Выбрать главу

Ожил немного лишь при нэпе, когда частникам разрешили открывать лавочки и различные питейные заведения. Тимофей в свободное от работы время шатался по городу, заглядывал в магазинчики, чайные, кондитерские, жадно вдыхал полной грудью ароматный воздух частнопредпринимательской деятельности, присматривался к новым владельцам и почти со всеми из них заводил разговор о своем старом хозяине, не видел ли его кто в Москве, не слышали ли о нем что-либо, но всякий раз получал отрицательный ответ, он как сгинул в смутное революционное время, так больше и не объявлялся на горизонте. Новые же хозяева от его услуг отказывались, рассчитывая каждый на свои силы, да и не такое это было время, чтобы доверяться первому встречному. А люди поумнее — так те вообще не высовывались со своими деньгами, забились поглубже в норы и сидели тихо-тихо, как мышки, рассматривая временную уступку частнику как провокацию со стороны властей, чтобы выявить всех денежных людей, а затем их прихлопнуть разом. И они оказались правы, очень скоро катавасия с частниками заглохла, так и не успев набрать силы, лавочки и магазинчики прикрыли, а их владельцев прихлопнули как дурных мух, облепивших сладости, специально приготовленные для их погибели. С Советской властью шуточки оказались плохи, и жизнь снова вступила в свою обычную колею, с собраниями, заседаниями, доносами, митингами, осуждениями, резолюциями.

Вернулся к привычному укладу и Тимофей. Правда, душу он себе все же разбередил в эти годы и нет-нет да и вспоминал потом о нэпе и в разговорах со свояком, и за столом у братьев, когда наезжал к ним в гости. Василий и Иван поселились с семьями в Подмосковье, один — в Бутово, а второй — в Электростали. Переезд в Подмосковье Ивана и Василия, пожалуй, стал для Тимофея событием в его жизни, с их соседством он уже не ощущал себя таким одиноким и заброшенным в огромном городе и в любое время мог приехать к ним в гости.
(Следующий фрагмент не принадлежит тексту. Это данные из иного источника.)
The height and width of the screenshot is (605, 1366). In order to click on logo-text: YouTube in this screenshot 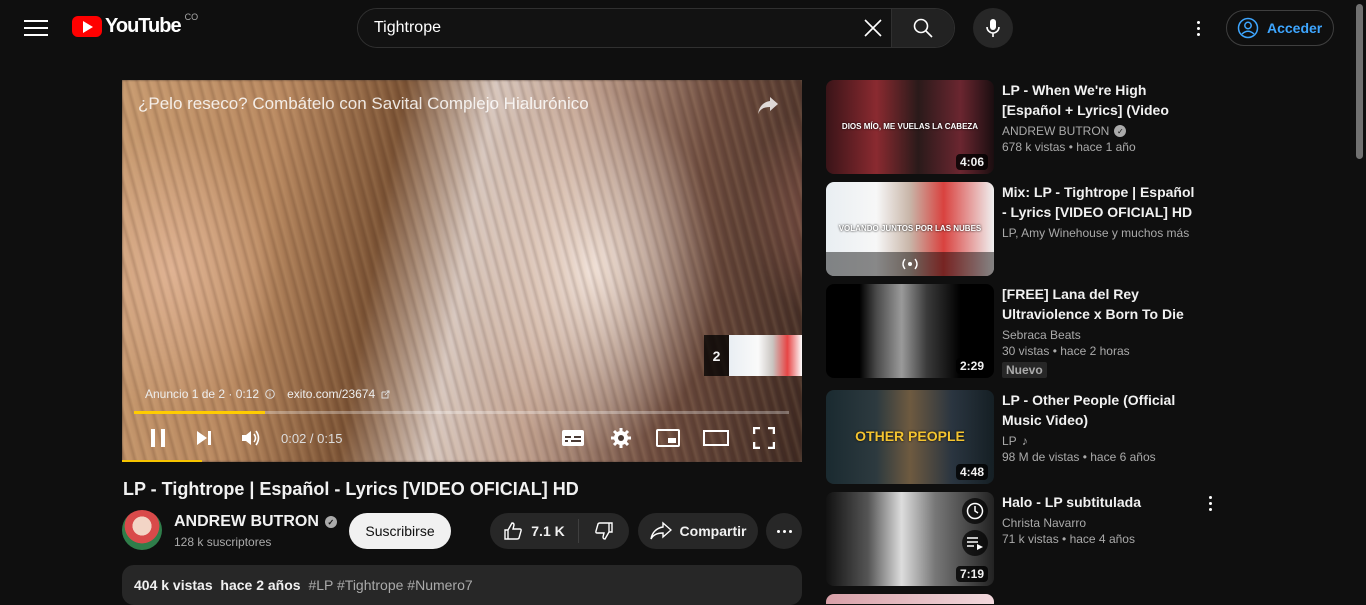, I will do `click(144, 26)`. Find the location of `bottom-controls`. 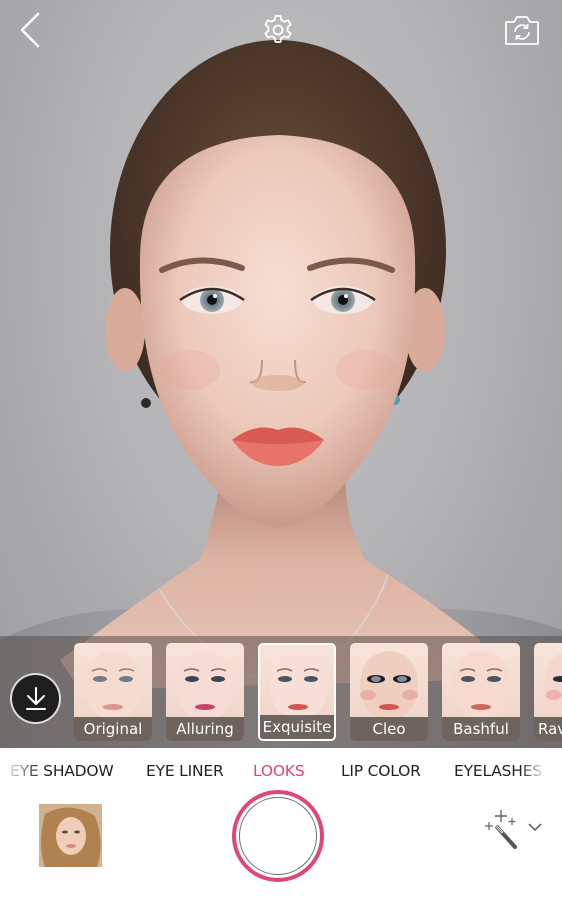

bottom-controls is located at coordinates (281, 845).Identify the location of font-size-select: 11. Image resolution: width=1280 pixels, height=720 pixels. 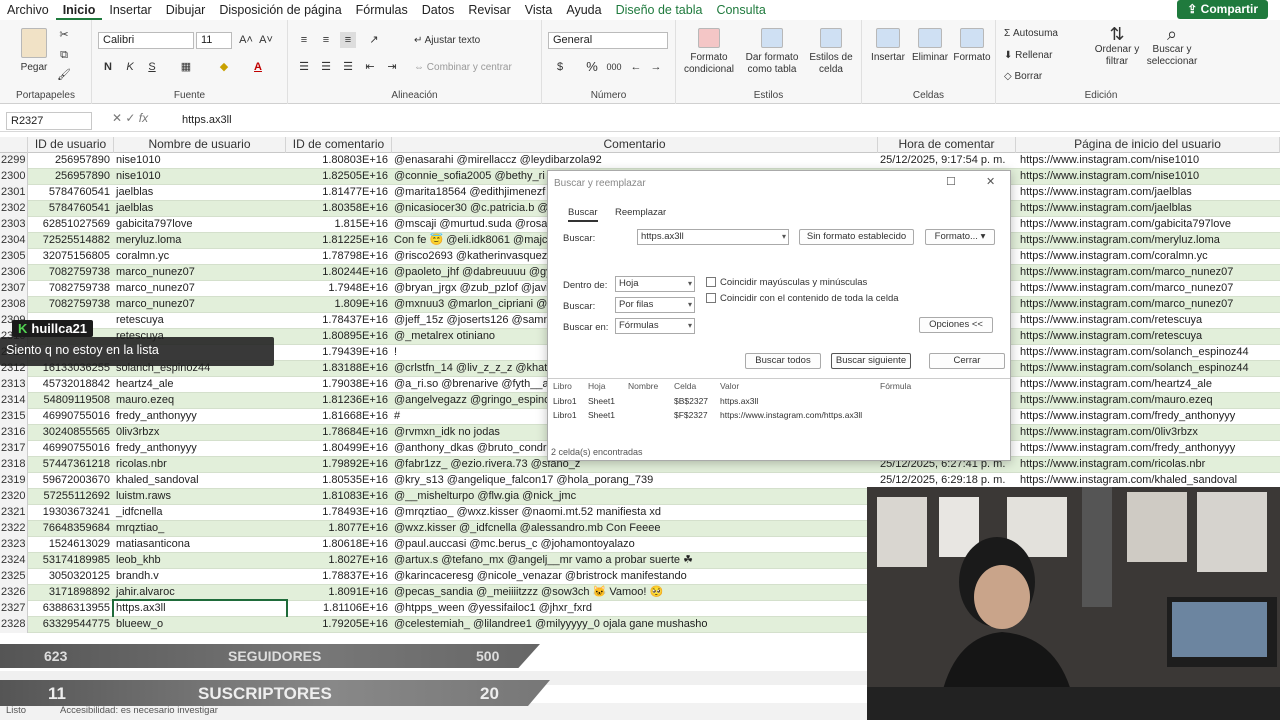
(214, 40).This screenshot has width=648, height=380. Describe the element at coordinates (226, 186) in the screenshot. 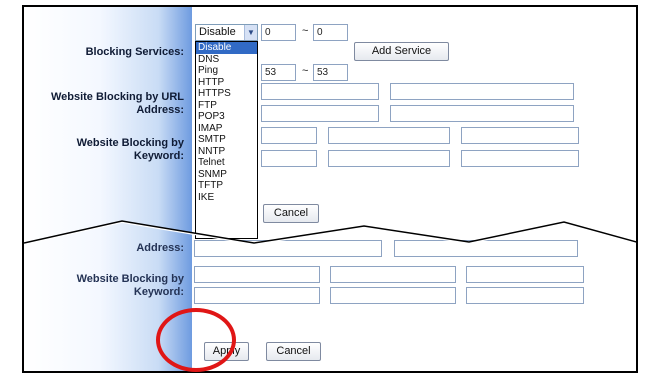

I see `service-option: TFTP` at that location.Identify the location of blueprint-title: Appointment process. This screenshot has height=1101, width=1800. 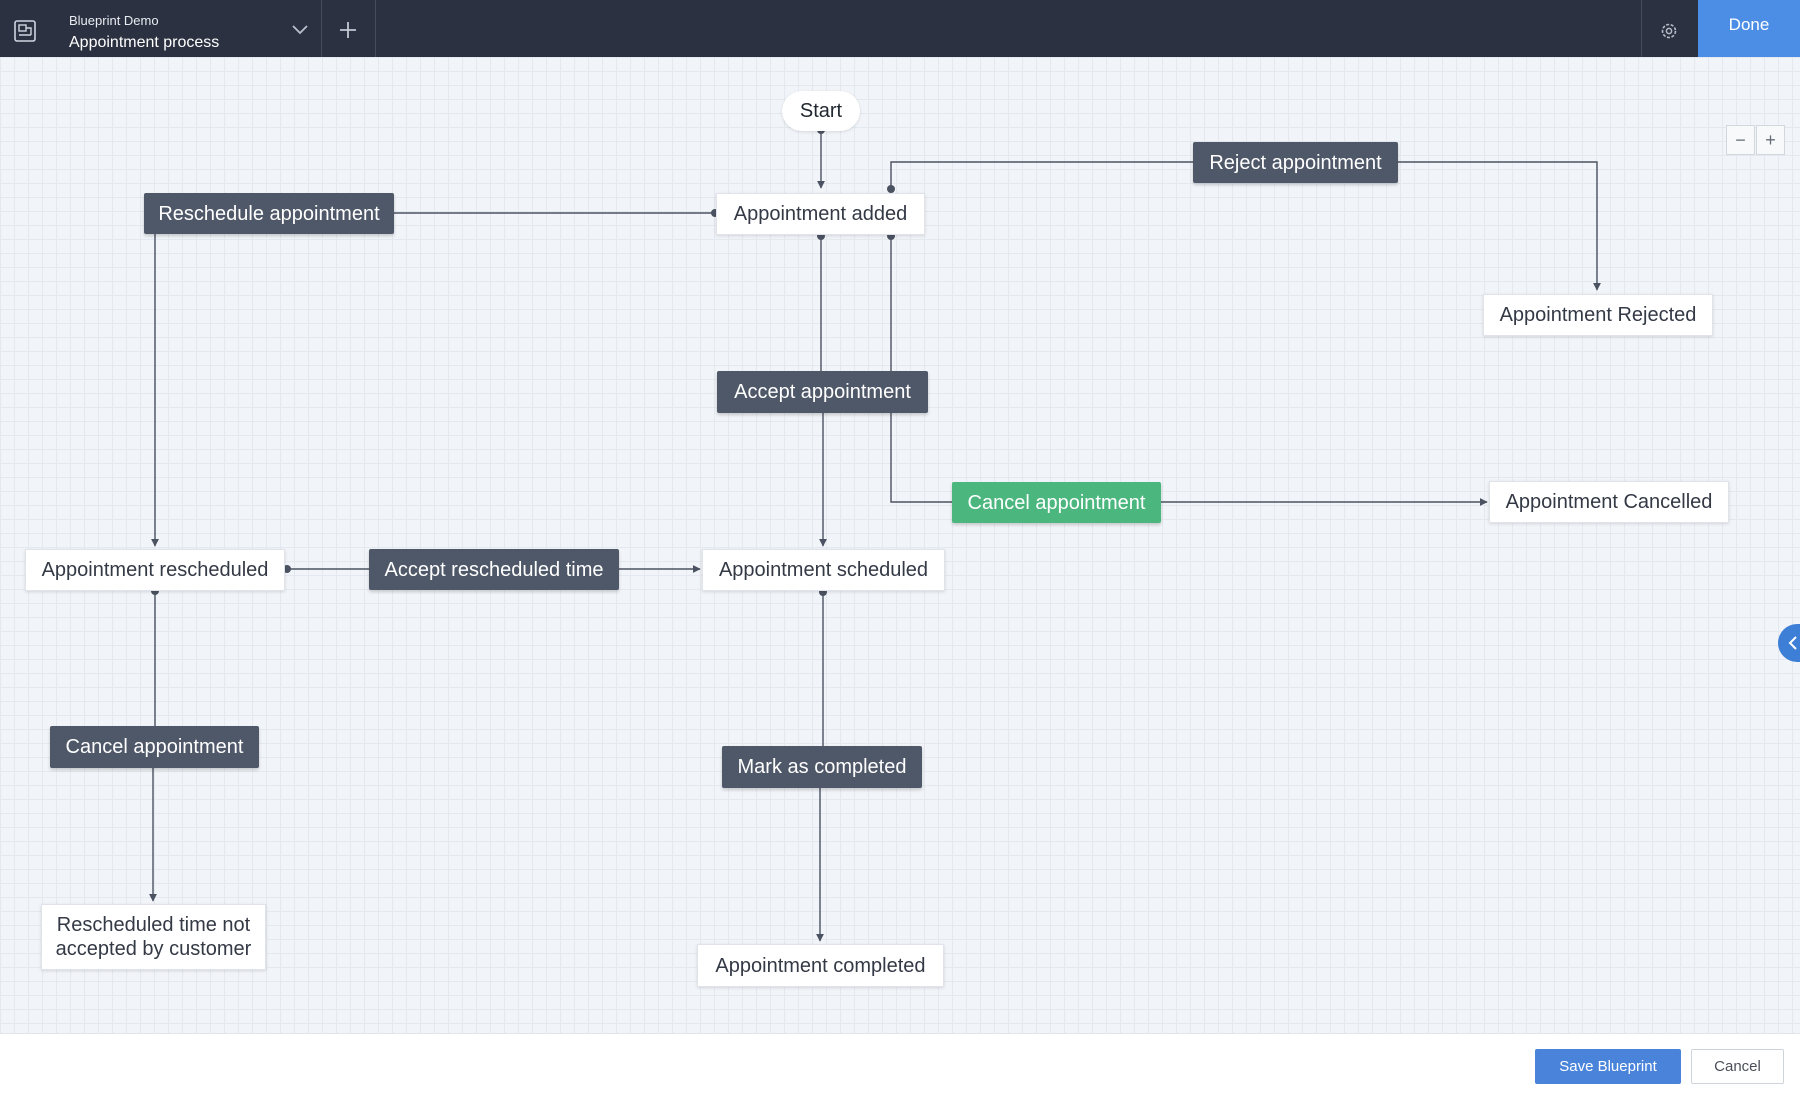
(144, 42).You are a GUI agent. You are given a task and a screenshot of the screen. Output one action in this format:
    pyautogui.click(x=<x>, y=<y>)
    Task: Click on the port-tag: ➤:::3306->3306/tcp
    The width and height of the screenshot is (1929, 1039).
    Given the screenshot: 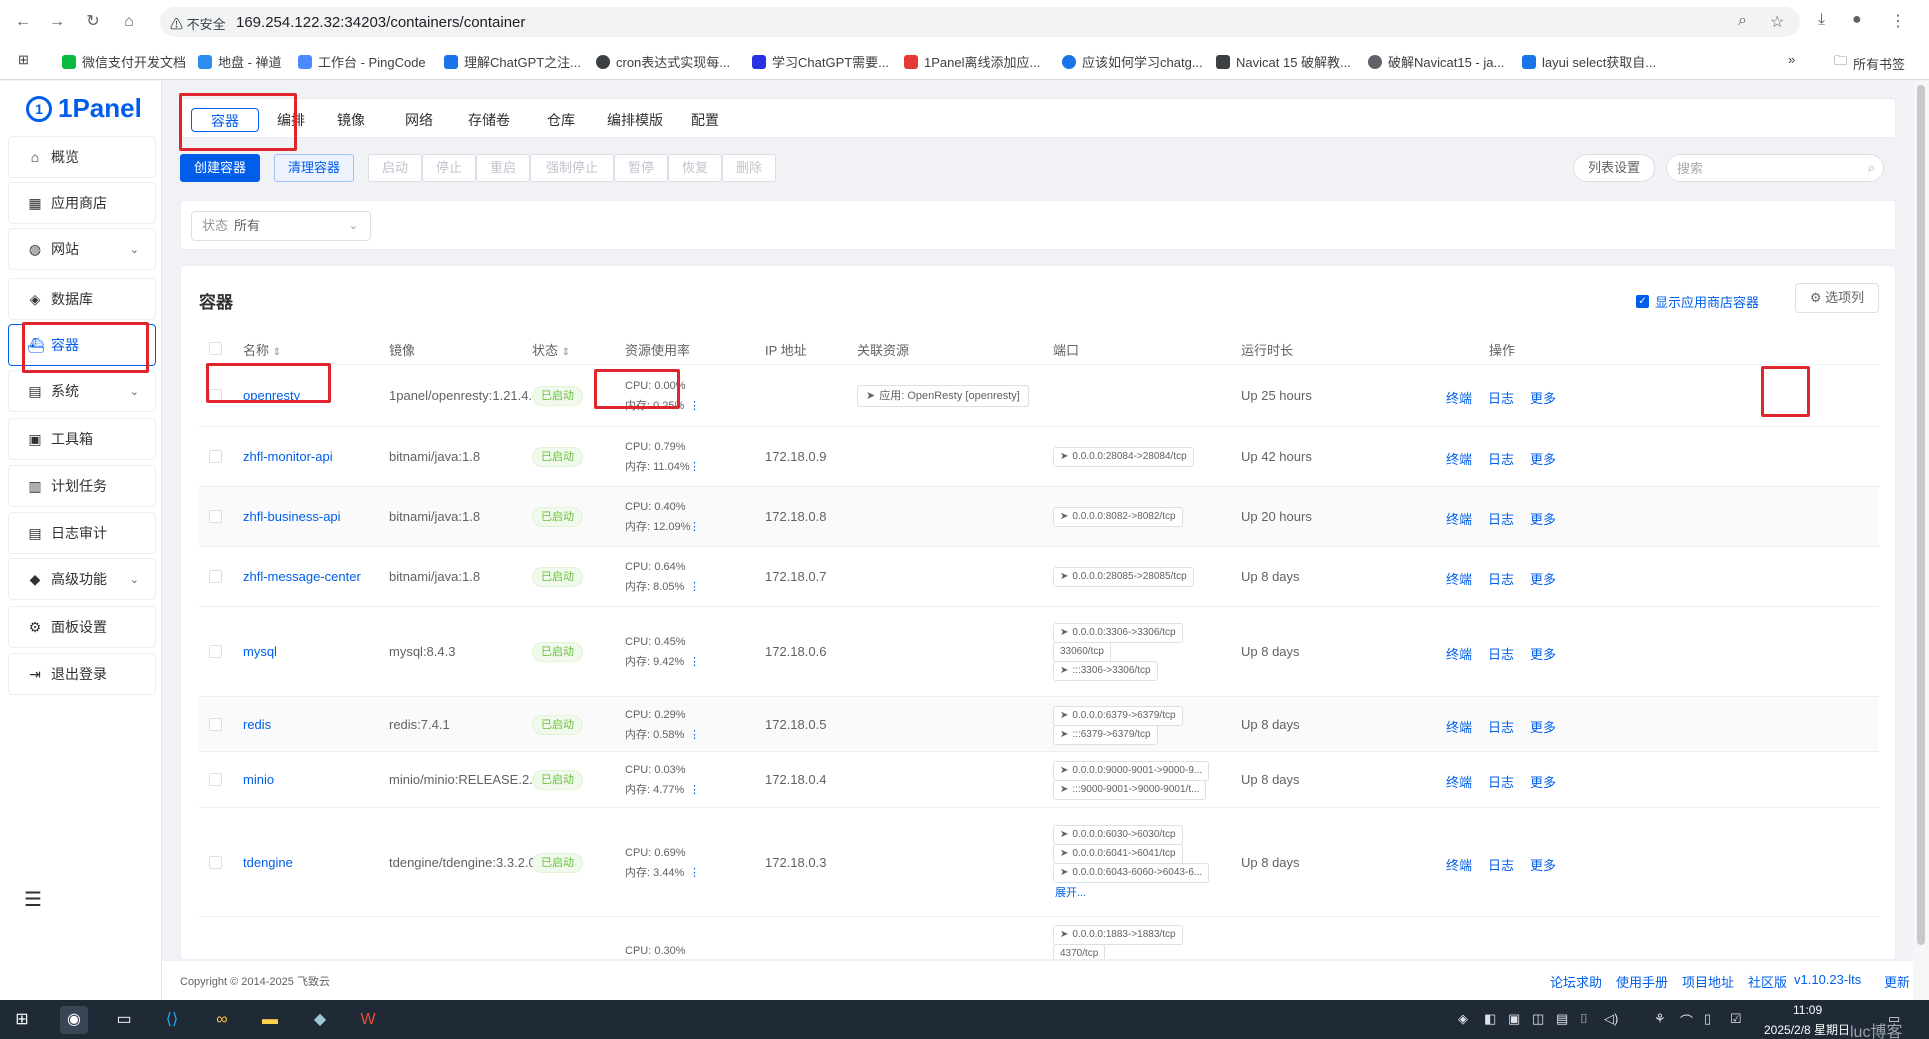 What is the action you would take?
    pyautogui.click(x=1106, y=671)
    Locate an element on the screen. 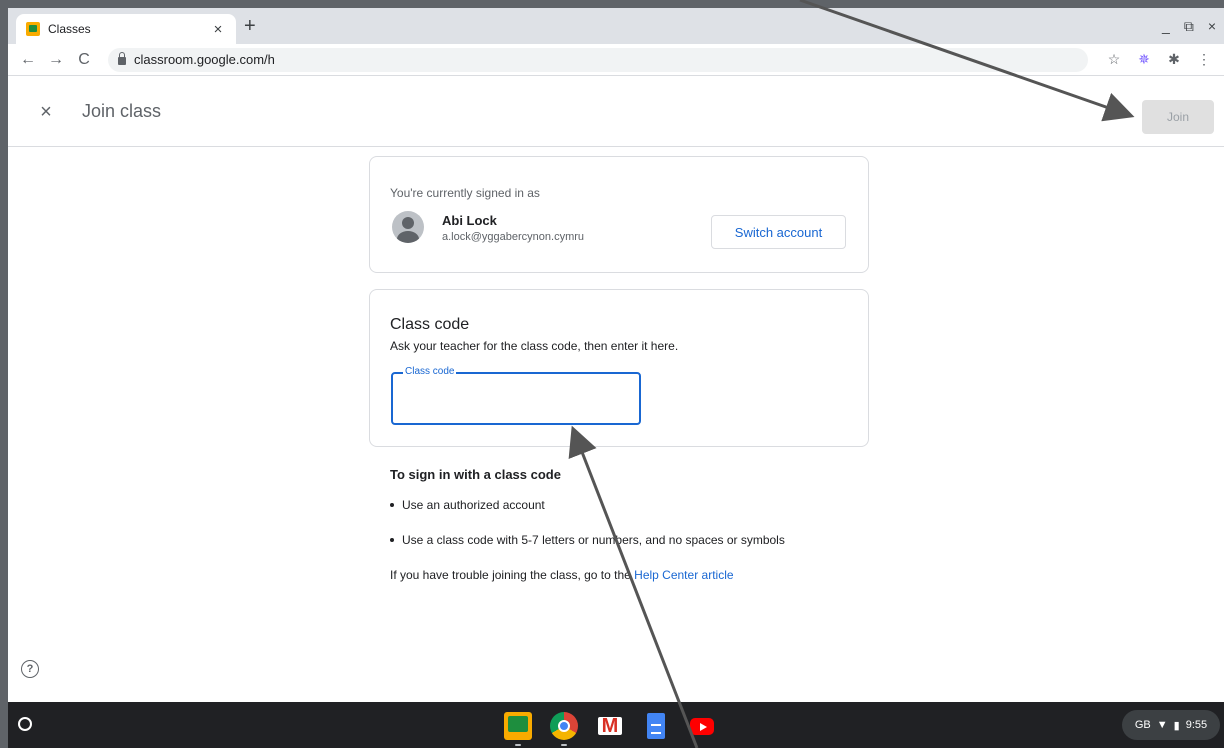 Image resolution: width=1224 pixels, height=748 pixels. window-controls: _ ⧉ × is located at coordinates (1189, 26).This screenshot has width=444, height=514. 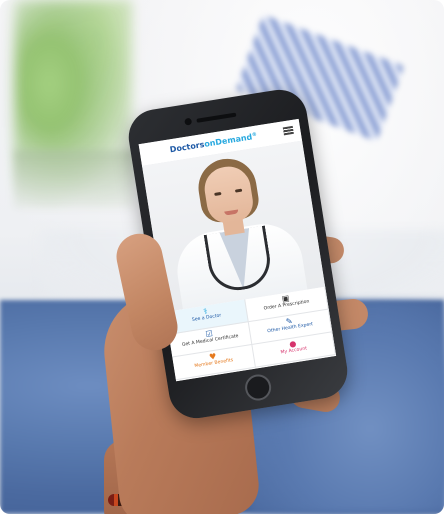 What do you see at coordinates (258, 388) in the screenshot?
I see `home-button` at bounding box center [258, 388].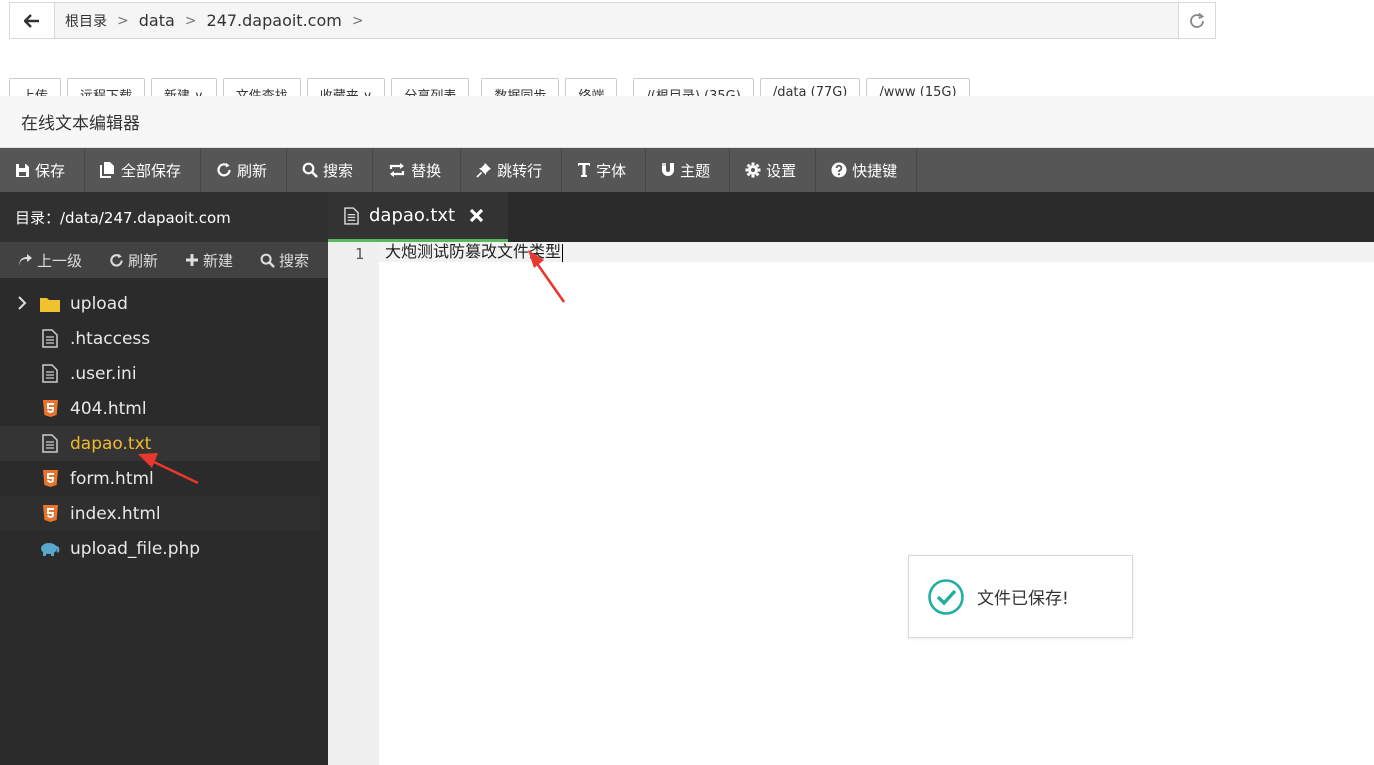 The width and height of the screenshot is (1374, 765). Describe the element at coordinates (782, 170) in the screenshot. I see `settings-label: 设置` at that location.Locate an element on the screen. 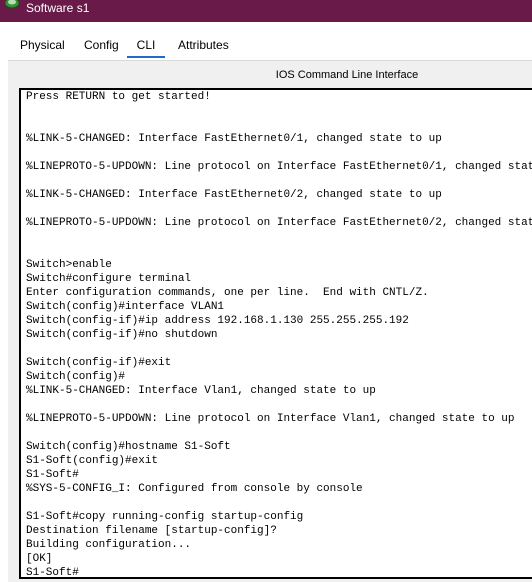  tab-attributes: Attributes is located at coordinates (204, 47).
И хотя братья не одобряли его образа жизни, оба они были женаты и жили со своими семьями, как все нормальные люди, но и не лезли особенно к нему в душу, а принимали его всегда по-родственному, помня то добро, которое сделал для них старший брат, присылая в деревню матери деньги, когда он работал в чайной у хозяина. Без его помощи они бы померли в деревне с голоду, а так не только выжили, но и приобрели хорошие специальности: один работал на заводе столяром, другой пошел по слесарному делу, получали неплохие деньги и живут не хуже других людей. В душе они, конечно, подсмеивались над старшим братом: застрял в каких-то охранниках, не работа это для здорового мужика, да и женитьбу его иначе как без улыбки не воспринимали, что это за жизнь, он мается один в общежитии, портки постирать и то некому, а жена с детьми крутится в деревне, но вслух из уважения к старшему брату никогда разговор на неприятную для него тему не затевали, разве что язык развязывался по пьянке, да и то напоминали они ему о работе и женитьбе без злобы, а как бы шутейно, и сразу же замолкали, если только замечали, что Тимохе неприятен этот разговор.

Да он и сам видел ненормальность своего положения и все собирался как-то изменить его, найти другую работу с жильем, чтобы жить не в общежитии, а в отдельной комнате, пусть даже и маленькой, и в коммунальной квартире, но лишь бы без жильцов, и даже пытался устроиться дворником, но в последний момент всегда находил какие-то важные доводы, и все оставалось по-старому. К тому же со временем наладилось с харчами в Москве — и можно было жить и на его зарплату, и поиски новой работы откладывались на неопределенный срок.

И дооткладывался! Грянула война, и тут уж всем было не до своих личных дел, а лишь бы выжить. Тимофею повезло, его не забрали на фронт, завод, на котором он работал, перешел на изготовление снарядов, и его оставили в охранниках. Так всю войну и протянул, голодно было, но жили люди, не умер и Тимофей. Из трех его братьев не вернулись с войны двое, а Василий с Электростали пришел без руки, вот после этого и пойми что-нибудь в жизни. Оказывается, прав-то он, что остался в охранниках, а не погнался за длинным рублем, и, уверовав в свою правоту, больше к мысли о другой работе не возвращался, да и годы были уже не те, чтобы начинать все сначала, как-никак, а дело приближалось к пятому десятку.